■ **WHAT TO DO**
Output range, inclusive: from the line containing "This screenshot has height=459, width=888." to the line containing "You are a computer-use agent. The". Restate those lines from the data below word for word and only those.
- Opening Delimiter -
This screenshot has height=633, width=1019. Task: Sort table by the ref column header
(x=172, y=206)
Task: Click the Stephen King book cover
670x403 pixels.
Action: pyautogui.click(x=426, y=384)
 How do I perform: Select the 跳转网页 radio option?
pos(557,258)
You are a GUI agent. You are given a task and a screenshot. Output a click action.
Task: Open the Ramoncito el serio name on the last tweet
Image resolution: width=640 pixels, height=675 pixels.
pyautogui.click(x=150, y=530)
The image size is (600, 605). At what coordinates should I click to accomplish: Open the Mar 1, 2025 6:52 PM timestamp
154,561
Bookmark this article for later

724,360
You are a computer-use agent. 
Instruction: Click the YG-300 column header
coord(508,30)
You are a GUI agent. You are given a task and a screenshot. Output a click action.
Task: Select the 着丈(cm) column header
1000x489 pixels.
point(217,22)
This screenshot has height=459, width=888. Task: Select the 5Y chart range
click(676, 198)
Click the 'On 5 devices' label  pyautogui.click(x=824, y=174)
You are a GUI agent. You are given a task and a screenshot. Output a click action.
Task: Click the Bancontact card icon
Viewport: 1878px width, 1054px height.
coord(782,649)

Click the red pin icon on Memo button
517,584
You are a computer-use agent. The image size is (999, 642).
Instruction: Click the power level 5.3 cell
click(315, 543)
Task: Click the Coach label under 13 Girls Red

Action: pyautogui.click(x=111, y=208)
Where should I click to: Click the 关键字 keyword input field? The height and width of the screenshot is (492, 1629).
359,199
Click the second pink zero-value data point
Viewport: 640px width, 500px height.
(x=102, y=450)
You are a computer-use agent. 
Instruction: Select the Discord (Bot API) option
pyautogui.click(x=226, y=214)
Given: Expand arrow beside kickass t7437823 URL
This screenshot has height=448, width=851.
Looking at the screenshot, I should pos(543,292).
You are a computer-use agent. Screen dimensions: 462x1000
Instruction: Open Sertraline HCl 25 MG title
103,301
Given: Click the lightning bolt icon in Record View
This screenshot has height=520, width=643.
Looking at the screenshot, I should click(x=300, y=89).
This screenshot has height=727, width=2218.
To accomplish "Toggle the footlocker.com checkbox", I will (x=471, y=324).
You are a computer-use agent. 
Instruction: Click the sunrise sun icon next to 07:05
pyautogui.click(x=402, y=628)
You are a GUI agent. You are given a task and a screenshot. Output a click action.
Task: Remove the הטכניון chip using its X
- Closing Delimiter -
■ **ANSWER TO THE EXERCISE**
This screenshot has height=459, width=888. Task: Select the 5Y chart range
click(676, 198)
Click the 'On 5 devices' label  pyautogui.click(x=824, y=174)
You are a GUI agent. You are given a task and a screenshot. Output a click action.
Task: Click the Bancontact card icon
Viewport: 1878px width, 1054px height.
coord(782,649)

Click the red pin icon on Memo button
517,584
You are a computer-use agent. The image size is (999, 642).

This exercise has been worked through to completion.